### Goal of the exercise
From the first record to the last, write each one out again exactly.

### Data
>>>

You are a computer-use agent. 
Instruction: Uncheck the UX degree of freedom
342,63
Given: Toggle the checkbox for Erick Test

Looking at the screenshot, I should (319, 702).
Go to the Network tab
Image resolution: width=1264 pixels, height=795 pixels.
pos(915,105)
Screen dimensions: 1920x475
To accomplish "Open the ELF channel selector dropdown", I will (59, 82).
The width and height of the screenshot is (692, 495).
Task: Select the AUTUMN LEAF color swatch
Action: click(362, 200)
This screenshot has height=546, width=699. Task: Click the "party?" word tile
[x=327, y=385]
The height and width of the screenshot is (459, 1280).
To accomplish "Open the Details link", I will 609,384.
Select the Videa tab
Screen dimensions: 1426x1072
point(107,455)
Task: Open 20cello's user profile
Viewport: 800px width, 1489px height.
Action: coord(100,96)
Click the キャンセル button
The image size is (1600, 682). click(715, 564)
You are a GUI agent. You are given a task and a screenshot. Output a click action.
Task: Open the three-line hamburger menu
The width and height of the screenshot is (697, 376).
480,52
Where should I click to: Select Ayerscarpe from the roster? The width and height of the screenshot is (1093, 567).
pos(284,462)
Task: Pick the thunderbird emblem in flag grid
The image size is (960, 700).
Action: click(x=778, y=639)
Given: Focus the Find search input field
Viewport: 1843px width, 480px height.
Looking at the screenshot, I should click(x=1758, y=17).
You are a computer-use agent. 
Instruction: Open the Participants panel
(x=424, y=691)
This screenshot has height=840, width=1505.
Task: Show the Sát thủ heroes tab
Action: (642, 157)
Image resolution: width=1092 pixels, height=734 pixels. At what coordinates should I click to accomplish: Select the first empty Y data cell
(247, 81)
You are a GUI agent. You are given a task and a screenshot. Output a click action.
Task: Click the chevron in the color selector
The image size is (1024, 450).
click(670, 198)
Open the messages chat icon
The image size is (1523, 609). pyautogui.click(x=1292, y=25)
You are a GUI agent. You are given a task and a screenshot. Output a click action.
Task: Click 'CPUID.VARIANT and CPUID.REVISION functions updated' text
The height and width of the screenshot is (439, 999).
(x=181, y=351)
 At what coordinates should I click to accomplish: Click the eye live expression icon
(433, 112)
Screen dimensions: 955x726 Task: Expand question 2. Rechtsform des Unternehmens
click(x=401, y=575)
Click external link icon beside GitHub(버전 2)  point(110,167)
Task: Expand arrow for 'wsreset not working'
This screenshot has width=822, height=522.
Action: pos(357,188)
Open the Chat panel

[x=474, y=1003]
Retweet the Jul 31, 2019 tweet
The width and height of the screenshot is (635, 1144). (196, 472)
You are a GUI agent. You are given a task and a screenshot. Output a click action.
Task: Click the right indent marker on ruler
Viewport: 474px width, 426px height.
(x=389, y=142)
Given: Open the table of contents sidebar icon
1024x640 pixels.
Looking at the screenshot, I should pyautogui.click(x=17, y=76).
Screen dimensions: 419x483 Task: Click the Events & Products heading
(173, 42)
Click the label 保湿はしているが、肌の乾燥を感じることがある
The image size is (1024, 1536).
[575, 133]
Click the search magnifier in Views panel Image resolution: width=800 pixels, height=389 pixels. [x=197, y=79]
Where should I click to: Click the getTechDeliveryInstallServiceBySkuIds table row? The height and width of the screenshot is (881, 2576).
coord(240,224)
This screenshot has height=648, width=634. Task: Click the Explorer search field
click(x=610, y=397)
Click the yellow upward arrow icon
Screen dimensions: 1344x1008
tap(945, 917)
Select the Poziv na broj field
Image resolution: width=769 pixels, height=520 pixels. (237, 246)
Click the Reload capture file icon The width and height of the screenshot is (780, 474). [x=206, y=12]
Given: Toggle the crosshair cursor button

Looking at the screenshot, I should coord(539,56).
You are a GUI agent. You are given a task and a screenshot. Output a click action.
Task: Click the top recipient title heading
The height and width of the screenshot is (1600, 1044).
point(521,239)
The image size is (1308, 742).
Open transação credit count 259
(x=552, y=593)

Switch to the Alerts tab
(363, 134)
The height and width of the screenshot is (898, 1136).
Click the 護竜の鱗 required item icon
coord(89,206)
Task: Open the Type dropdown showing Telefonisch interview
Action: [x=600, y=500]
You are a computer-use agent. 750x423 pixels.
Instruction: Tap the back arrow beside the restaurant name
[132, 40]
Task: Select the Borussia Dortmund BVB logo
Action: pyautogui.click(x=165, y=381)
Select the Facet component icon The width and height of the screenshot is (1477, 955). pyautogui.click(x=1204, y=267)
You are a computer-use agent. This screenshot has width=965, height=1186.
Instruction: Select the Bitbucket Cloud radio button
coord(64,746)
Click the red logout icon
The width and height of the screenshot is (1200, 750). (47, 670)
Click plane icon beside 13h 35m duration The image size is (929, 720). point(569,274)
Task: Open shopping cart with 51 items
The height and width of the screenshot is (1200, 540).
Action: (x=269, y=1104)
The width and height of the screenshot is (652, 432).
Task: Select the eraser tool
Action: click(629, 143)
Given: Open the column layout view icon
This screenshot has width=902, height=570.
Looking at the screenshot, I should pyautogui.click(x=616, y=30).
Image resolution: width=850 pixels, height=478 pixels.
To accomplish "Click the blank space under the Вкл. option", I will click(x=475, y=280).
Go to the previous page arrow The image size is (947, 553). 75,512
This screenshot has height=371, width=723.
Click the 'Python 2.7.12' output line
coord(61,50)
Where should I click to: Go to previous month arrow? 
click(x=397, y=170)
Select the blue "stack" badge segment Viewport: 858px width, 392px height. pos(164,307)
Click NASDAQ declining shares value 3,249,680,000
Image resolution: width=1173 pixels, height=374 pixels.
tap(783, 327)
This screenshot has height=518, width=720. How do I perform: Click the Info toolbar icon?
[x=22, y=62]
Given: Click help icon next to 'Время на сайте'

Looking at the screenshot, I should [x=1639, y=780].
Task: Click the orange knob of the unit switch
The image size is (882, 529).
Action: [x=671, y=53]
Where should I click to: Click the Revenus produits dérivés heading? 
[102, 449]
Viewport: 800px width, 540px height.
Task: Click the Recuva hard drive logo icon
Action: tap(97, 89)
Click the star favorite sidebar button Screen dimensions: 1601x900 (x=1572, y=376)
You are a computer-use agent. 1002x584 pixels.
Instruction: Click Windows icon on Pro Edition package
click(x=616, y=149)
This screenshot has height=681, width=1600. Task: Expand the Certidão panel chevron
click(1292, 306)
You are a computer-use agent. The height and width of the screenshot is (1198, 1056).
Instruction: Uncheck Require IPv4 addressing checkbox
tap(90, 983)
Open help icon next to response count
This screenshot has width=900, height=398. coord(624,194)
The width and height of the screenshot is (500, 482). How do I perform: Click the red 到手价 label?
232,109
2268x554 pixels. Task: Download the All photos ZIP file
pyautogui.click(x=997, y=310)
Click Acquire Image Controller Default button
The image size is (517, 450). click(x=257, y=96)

<<<

### Task solution
You are a computer-use agent. 
Instruction: Uncheck the UX degree of freedom
342,63
Given: Toggle the checkbox for Erick Test

Looking at the screenshot, I should (319, 702).
Go to the Network tab
Image resolution: width=1264 pixels, height=795 pixels.
pos(915,105)
Screen dimensions: 1920x475
To accomplish "Open the ELF channel selector dropdown", I will (59, 82).
The width and height of the screenshot is (692, 495).
Task: Select the AUTUMN LEAF color swatch
Action: click(362, 200)
This screenshot has height=546, width=699. Task: Click the "party?" word tile
[x=327, y=385]
The height and width of the screenshot is (459, 1280).
To accomplish "Open the Details link", I will 609,384.
Select the Videa tab
Screen dimensions: 1426x1072
point(107,455)
Task: Open 20cello's user profile
Viewport: 800px width, 1489px height.
Action: coord(100,96)
Click the キャンセル button
The image size is (1600, 682). click(715, 564)
You are a GUI agent. You are given a task and a screenshot. Output a click action.
Task: Open the three-line hamburger menu
The width and height of the screenshot is (697, 376).
480,52
Where should I click to: Select Ayerscarpe from the roster? The width and height of the screenshot is (1093, 567).
pos(284,462)
Task: Pick the thunderbird emblem in flag grid
The image size is (960, 700).
Action: click(x=778, y=639)
Given: Focus the Find search input field
Viewport: 1843px width, 480px height.
Looking at the screenshot, I should click(x=1758, y=17).
You are a computer-use agent. 
Instruction: Open the Participants panel
(x=424, y=691)
This screenshot has height=840, width=1505.
Task: Show the Sát thủ heroes tab
Action: (642, 157)
Image resolution: width=1092 pixels, height=734 pixels. At what coordinates should I click to accomplish: Select the first empty Y data cell
(247, 81)
You are a GUI agent. You are given a task and a screenshot. Output a click action.
Task: Click the chevron in the color selector
The image size is (1024, 450).
click(670, 198)
Open the messages chat icon
The image size is (1523, 609). pyautogui.click(x=1292, y=25)
You are a GUI agent. You are given a task and a screenshot. Output a click action.
Task: Click 'CPUID.VARIANT and CPUID.REVISION functions updated' text
The height and width of the screenshot is (439, 999).
(x=181, y=351)
 At what coordinates should I click to accomplish: Click the eye live expression icon
(433, 112)
Screen dimensions: 955x726 Task: Expand question 2. Rechtsform des Unternehmens
click(x=401, y=575)
Click external link icon beside GitHub(버전 2)  point(110,167)
Task: Expand arrow for 'wsreset not working'
This screenshot has width=822, height=522.
Action: pos(357,188)
Open the Chat panel

[x=474, y=1003]
Retweet the Jul 31, 2019 tweet
The width and height of the screenshot is (635, 1144). (196, 472)
You are a GUI agent. You are given a task and a screenshot. Output a click action.
Task: Click the right indent marker on ruler
Viewport: 474px width, 426px height.
(x=389, y=142)
Given: Open the table of contents sidebar icon
1024x640 pixels.
Looking at the screenshot, I should pyautogui.click(x=17, y=76).
Screen dimensions: 419x483 Task: Click the Events & Products heading
(173, 42)
Click the label 保湿はしているが、肌の乾燥を感じることがある
The image size is (1024, 1536).
[575, 133]
Click the search magnifier in Views panel Image resolution: width=800 pixels, height=389 pixels. [x=197, y=79]
Where should I click to: Click the getTechDeliveryInstallServiceBySkuIds table row? The height and width of the screenshot is (881, 2576).
coord(240,224)
This screenshot has height=648, width=634. Task: Click the Explorer search field
click(x=610, y=397)
Click the yellow upward arrow icon
Screen dimensions: 1344x1008
tap(945, 917)
Select the Poziv na broj field
Image resolution: width=769 pixels, height=520 pixels. (237, 246)
Click the Reload capture file icon The width and height of the screenshot is (780, 474). [x=206, y=12]
Given: Toggle the crosshair cursor button

Looking at the screenshot, I should coord(539,56).
You are a GUI agent. You are given a task and a screenshot. Output a click action.
Task: Click the top recipient title heading
The height and width of the screenshot is (1600, 1044).
point(521,239)
The image size is (1308, 742).
Open transação credit count 259
(x=552, y=593)

Switch to the Alerts tab
(363, 134)
The height and width of the screenshot is (898, 1136).
Click the 護竜の鱗 required item icon
coord(89,206)
Task: Open the Type dropdown showing Telefonisch interview
Action: [x=600, y=500]
You are a computer-use agent. 750x423 pixels.
Instruction: Tap the back arrow beside the restaurant name
[132, 40]
Task: Select the Borussia Dortmund BVB logo
Action: pyautogui.click(x=165, y=381)
Select the Facet component icon The width and height of the screenshot is (1477, 955). pyautogui.click(x=1204, y=267)
You are a computer-use agent. This screenshot has width=965, height=1186.
Instruction: Select the Bitbucket Cloud radio button
coord(64,746)
Click the red logout icon
The width and height of the screenshot is (1200, 750). (47, 670)
Click plane icon beside 13h 35m duration The image size is (929, 720). point(569,274)
Task: Open shopping cart with 51 items
The height and width of the screenshot is (1200, 540).
Action: (x=269, y=1104)
The width and height of the screenshot is (652, 432).
Task: Select the eraser tool
Action: click(629, 143)
Given: Open the column layout view icon
This screenshot has width=902, height=570.
Looking at the screenshot, I should pyautogui.click(x=616, y=30).
Image resolution: width=850 pixels, height=478 pixels.
To accomplish "Click the blank space under the Вкл. option", I will click(x=475, y=280).
Go to the previous page arrow The image size is (947, 553). 75,512
This screenshot has height=371, width=723.
Click the 'Python 2.7.12' output line
coord(61,50)
Where should I click to: Go to previous month arrow? 
click(x=397, y=170)
Select the blue "stack" badge segment Viewport: 858px width, 392px height. pos(164,307)
Click NASDAQ declining shares value 3,249,680,000
Image resolution: width=1173 pixels, height=374 pixels.
tap(783, 327)
This screenshot has height=518, width=720. How do I perform: Click the Info toolbar icon?
[x=22, y=62]
Given: Click help icon next to 'Время на сайте'

Looking at the screenshot, I should [x=1639, y=780].
Task: Click the orange knob of the unit switch
The image size is (882, 529).
Action: [x=671, y=53]
Where should I click to: Click the Revenus produits dérivés heading? 
[102, 449]
Viewport: 800px width, 540px height.
Task: Click the Recuva hard drive logo icon
Action: tap(97, 89)
Click the star favorite sidebar button Screen dimensions: 1601x900 (x=1572, y=376)
You are a computer-use agent. 1002x584 pixels.
Instruction: Click Windows icon on Pro Edition package
click(x=616, y=149)
This screenshot has height=681, width=1600. Task: Expand the Certidão panel chevron
click(1292, 306)
You are a computer-use agent. The height and width of the screenshot is (1198, 1056).
Instruction: Uncheck Require IPv4 addressing checkbox
tap(90, 983)
Open help icon next to response count
This screenshot has width=900, height=398. coord(624,194)
The width and height of the screenshot is (500, 482). How do I perform: Click the red 到手价 label?
232,109
2268x554 pixels. Task: Download the All photos ZIP file
pyautogui.click(x=997, y=310)
Click Acquire Image Controller Default button
The image size is (517, 450). click(x=257, y=96)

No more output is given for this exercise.